Kızım İTÜ den mezun olurken Milenyum Mezunları diye lanse edilmişlerdi. O zamanlar hayatımızın ve değerlerimizin böylesine hızlı değişeceğini düşünememiştim. Zaman bizi izlemekte, bizse koşarak gelen yaşamın nedenini, doğruluğunu ve yönünü sorgulamadan alıp bağrımıza basmaktayız.
Kim haklı kim haksız, doğru nerede, yerimiz neresi olmalı, düştüğümüz zaman olduğumuz yerde mi kalmalıyız, yoksa daha güçlü mü kalkmalıyız ayağa, sevgimizin arkasında durmalı mıyız, yoksa sevgi yok oldu sadece seks mi diye düşünmeliyiz?
O el ele tutuşup, ağaçlara isimlerini kazıyan masum aşıklar, sevgilisine kağıt helva alıp da sahilde gezen sevdalılar yok oldular.
Sanal dünyanın getirdiği yalnızlık sardı içimizi.
Şu geldiğimiz noktaya bakar mısınız?
Bilgisayarda birbirlerine dokunmadan, tenlerinin sıcaklıklarını hissetmeden yaşanan körkütük aşklar.
Herkes bireysel takılıyor artık. Özgür yaşamayı seviyorlar, aile yemekleri anılarda kaldı gibi. Aile kavramı yavaş yavaş çoğu çevrede önemini yitirmeye başladı. Sperm bankalarının yardımı ile anneler sipariş bebekler yapıyorlar, ya da ileride bir sürü çocuğum olsun diye düşünen erkekler sperm bankalarına bol bulamaç sperm veriyorlar.

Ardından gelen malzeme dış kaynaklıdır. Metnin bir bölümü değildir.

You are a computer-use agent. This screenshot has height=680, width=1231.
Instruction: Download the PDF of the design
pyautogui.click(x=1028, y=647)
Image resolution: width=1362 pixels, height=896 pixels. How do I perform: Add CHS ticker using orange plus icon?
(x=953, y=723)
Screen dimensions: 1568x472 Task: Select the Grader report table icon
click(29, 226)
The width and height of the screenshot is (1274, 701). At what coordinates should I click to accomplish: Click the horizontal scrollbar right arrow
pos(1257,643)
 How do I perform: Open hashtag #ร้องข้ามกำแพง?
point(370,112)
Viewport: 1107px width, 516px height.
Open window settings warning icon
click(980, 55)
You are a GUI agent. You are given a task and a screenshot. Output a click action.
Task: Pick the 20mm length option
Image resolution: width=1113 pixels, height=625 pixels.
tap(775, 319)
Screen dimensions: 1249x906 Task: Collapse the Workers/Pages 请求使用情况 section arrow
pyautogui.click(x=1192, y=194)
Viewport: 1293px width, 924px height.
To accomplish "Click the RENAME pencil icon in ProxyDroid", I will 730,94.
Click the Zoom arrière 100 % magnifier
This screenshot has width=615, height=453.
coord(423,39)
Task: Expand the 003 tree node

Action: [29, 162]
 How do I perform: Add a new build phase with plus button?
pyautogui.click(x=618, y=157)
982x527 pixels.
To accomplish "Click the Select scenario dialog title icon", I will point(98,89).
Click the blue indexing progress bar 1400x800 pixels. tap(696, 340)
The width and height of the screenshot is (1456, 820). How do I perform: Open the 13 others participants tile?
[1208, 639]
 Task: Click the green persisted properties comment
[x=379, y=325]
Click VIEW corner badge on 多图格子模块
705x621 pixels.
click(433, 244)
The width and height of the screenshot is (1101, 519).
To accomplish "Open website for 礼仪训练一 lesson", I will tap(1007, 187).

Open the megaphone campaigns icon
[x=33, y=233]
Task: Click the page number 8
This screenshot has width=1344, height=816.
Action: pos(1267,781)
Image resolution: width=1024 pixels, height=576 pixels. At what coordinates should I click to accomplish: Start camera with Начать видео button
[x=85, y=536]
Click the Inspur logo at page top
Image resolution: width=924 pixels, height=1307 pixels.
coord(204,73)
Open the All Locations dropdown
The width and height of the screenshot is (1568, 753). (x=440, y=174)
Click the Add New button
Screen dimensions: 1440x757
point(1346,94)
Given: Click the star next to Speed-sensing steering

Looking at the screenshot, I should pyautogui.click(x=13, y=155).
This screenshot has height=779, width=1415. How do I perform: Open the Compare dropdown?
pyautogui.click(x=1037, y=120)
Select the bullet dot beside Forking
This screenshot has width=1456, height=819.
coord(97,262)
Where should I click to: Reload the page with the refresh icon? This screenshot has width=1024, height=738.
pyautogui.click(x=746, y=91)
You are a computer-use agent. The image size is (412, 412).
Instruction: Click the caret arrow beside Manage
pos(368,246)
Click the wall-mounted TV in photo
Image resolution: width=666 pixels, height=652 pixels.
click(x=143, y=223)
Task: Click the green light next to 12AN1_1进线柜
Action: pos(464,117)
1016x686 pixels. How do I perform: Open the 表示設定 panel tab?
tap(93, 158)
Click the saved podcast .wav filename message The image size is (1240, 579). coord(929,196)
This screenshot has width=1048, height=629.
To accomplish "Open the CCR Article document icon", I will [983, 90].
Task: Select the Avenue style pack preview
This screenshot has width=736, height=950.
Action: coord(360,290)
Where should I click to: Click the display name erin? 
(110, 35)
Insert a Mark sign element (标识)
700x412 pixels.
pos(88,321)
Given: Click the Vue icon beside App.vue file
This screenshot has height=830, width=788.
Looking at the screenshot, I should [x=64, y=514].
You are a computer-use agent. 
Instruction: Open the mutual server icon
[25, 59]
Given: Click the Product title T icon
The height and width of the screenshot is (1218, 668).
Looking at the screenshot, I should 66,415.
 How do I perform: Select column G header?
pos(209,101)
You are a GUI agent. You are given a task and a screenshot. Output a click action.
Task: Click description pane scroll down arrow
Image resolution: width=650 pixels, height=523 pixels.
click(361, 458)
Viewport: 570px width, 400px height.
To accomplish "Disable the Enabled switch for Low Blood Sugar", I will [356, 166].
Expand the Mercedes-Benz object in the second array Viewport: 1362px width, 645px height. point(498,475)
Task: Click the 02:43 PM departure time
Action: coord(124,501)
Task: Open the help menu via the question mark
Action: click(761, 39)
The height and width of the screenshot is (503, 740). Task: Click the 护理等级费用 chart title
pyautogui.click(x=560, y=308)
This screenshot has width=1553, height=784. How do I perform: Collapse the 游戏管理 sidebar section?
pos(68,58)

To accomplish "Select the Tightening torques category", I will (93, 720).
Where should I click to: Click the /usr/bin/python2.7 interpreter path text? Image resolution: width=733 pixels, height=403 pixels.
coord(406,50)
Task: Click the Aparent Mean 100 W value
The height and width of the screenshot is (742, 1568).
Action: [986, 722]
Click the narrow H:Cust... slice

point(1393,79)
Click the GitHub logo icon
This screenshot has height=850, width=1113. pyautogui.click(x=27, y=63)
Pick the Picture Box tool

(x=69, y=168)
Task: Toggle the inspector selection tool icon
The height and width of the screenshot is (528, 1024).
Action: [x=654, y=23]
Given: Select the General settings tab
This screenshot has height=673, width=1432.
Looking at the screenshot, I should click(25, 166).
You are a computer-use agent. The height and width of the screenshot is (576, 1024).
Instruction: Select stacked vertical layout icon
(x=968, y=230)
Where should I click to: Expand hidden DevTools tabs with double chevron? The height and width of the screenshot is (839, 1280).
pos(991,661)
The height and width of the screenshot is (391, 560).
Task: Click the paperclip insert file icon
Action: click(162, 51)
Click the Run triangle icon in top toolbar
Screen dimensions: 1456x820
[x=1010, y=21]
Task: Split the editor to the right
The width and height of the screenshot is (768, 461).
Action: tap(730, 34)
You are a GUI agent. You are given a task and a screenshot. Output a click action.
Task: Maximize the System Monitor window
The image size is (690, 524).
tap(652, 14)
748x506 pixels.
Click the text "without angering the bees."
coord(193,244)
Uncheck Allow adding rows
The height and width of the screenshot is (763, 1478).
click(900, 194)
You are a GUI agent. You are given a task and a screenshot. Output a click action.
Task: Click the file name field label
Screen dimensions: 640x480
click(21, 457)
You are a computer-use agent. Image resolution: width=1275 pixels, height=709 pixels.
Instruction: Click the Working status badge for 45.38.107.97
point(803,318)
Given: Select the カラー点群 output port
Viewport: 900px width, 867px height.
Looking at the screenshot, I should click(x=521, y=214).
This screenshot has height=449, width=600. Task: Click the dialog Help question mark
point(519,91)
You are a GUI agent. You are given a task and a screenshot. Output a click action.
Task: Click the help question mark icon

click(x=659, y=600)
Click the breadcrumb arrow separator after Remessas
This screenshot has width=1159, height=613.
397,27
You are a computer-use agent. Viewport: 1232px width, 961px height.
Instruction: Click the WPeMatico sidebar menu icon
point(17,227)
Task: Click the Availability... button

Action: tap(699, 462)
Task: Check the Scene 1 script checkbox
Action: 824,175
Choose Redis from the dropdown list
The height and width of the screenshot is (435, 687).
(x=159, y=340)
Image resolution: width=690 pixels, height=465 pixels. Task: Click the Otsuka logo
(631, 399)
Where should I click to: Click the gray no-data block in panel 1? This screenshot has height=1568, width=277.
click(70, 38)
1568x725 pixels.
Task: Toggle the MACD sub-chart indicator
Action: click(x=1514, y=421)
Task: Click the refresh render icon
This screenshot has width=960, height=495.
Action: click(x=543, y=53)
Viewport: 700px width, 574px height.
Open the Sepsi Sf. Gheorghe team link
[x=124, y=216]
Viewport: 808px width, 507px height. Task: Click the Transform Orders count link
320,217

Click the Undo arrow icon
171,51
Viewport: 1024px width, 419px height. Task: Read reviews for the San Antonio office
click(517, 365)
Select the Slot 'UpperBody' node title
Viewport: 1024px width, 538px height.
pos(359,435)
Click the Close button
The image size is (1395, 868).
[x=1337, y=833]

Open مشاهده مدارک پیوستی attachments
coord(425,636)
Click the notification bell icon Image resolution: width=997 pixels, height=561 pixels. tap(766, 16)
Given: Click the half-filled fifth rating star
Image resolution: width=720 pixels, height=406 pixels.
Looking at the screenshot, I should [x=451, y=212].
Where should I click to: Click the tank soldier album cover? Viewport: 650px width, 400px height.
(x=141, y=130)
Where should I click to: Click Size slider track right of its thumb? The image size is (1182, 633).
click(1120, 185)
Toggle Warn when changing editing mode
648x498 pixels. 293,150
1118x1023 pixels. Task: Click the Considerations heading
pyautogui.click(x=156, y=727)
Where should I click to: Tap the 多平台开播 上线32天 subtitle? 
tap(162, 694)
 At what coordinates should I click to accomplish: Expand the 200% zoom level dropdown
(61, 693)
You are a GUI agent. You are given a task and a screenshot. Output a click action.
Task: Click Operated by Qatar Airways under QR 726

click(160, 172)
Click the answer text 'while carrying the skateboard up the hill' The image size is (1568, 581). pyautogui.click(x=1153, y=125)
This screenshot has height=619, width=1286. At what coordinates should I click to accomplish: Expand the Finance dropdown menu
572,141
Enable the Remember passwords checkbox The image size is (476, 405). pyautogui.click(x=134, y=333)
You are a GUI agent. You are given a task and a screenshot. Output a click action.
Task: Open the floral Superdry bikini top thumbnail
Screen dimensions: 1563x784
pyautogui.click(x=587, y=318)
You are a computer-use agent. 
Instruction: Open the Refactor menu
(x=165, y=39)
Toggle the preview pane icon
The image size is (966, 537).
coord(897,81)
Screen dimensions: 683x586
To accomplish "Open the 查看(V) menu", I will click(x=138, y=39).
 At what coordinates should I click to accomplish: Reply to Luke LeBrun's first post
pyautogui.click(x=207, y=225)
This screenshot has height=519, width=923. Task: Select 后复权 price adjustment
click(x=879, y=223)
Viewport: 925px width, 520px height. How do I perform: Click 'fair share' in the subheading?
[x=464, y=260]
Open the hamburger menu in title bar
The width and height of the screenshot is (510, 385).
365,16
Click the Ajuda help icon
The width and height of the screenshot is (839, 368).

Eskiden erkekler kadınlarını aldatırken şimdi kadınlarda hoyratça bu işi yapıyorlar, canım dedikleri çocuklarını silkeleyerek. Tabii erkekleri de yabana atmamak lazım sanal alemde çoğu aşık donjuan rolüne bürünmüş gibiler.
Bir garip oldu yaşamımız. Sanal dünyanın neferleri gibiyiz. Bizler de yavaş yavaş alışıyoruz.
Gelenek ve göreneklerimiz hayatın tozlu raflarına kaldırılıyor.
Yemek yemek alışkanlıklarımız, dostluk anlayışımız, seks yaşamımız, çocuk yetiştirme şeklimiz, evimizi döşememiz, birlikteliklerimiz ve hatta ayrılıklarımız bile değişti.
Eskiden eşinden ayrılan yoluna giderdi şimdi yok öyle yoluna gitmek “ ya benimsin yada kara toprağın”
Mevlana’nın bir sözü vardır “NEYİ ARIYORSAN SEN O’SUN” diye. Şimdi kimse bir şey aramıyor ki, herkes önüne geleni sorgulamadan yaşıyor. Eskilerin deyimiyle, sanki insanların üstüne ölü toprağı serilmiş.
Eee o zamanda geçen gün gazetede okuduğum gibi “Bir kız, bilgisayarda tanıştığı erkeğe, aşık olur ve kaçar, o da kendi gibi kız çıkar.”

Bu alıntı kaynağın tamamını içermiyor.